The MMI Fund is high enough that Broeksmit goes one step further: Given FHA’s financial health, he thinks “HUD should make FHA loans more affordable by reducing mortgage insurance premiums as soon as budgetary opportunities allow. This move would help offset the impact of higher mortgage rates and improve the purchasing power for many prospective first-time homebuyers, minority buyers, and those with low and moderate incomes.”
Other highlights in the fiscal 2022 FHA report
- Most FHA insurance endorsements, some 84% (678,675 mortgages), went to first-time homebuyers.

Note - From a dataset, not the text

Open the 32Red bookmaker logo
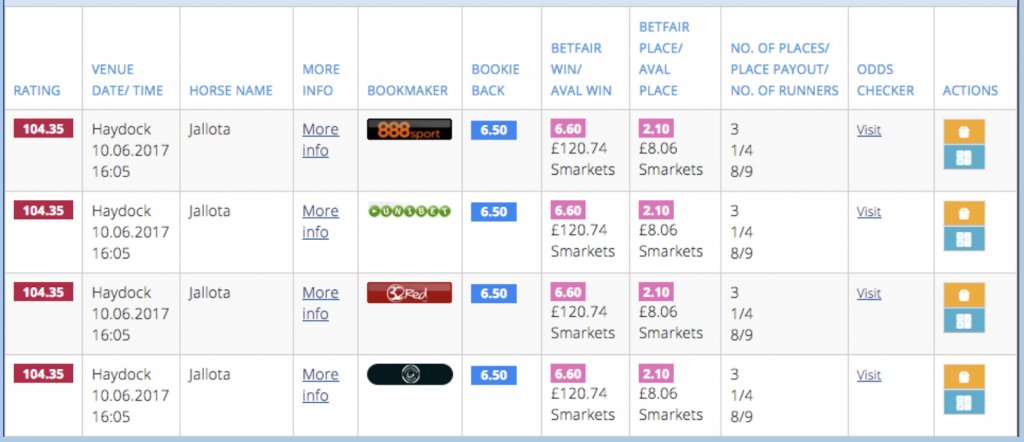Viewport: 1024px width, 442px height. (x=409, y=292)
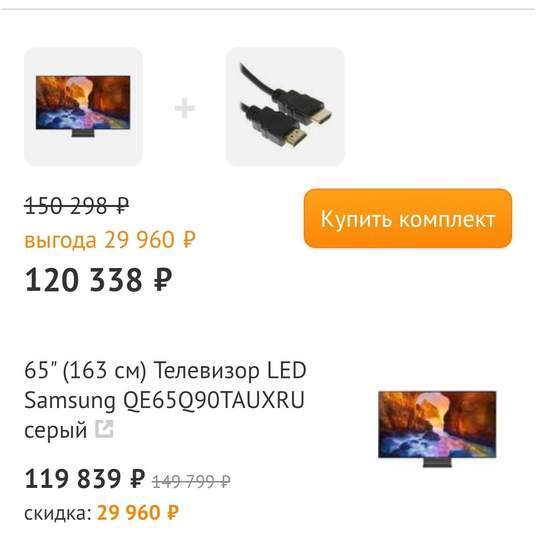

- The share of FHA’s first-time buyer loans was 37 percentage points higher than other U.S. housing market participants.
- FHA provided an insurance endorsement on mortgages for 284,807 self-identified individuals and families of color – 29% of its total.
- By share, FHA served three times as many Black borrowers compared to the rest of the loan market and two times as many Hispanic borrowers.
- From the start of the pandemic through Sept. 30, 2022, more than one million borrowers with FHA-insured mortgages took advantage of loss mitigation home retention options or were in the process of obtaining one through their mortgage servicer.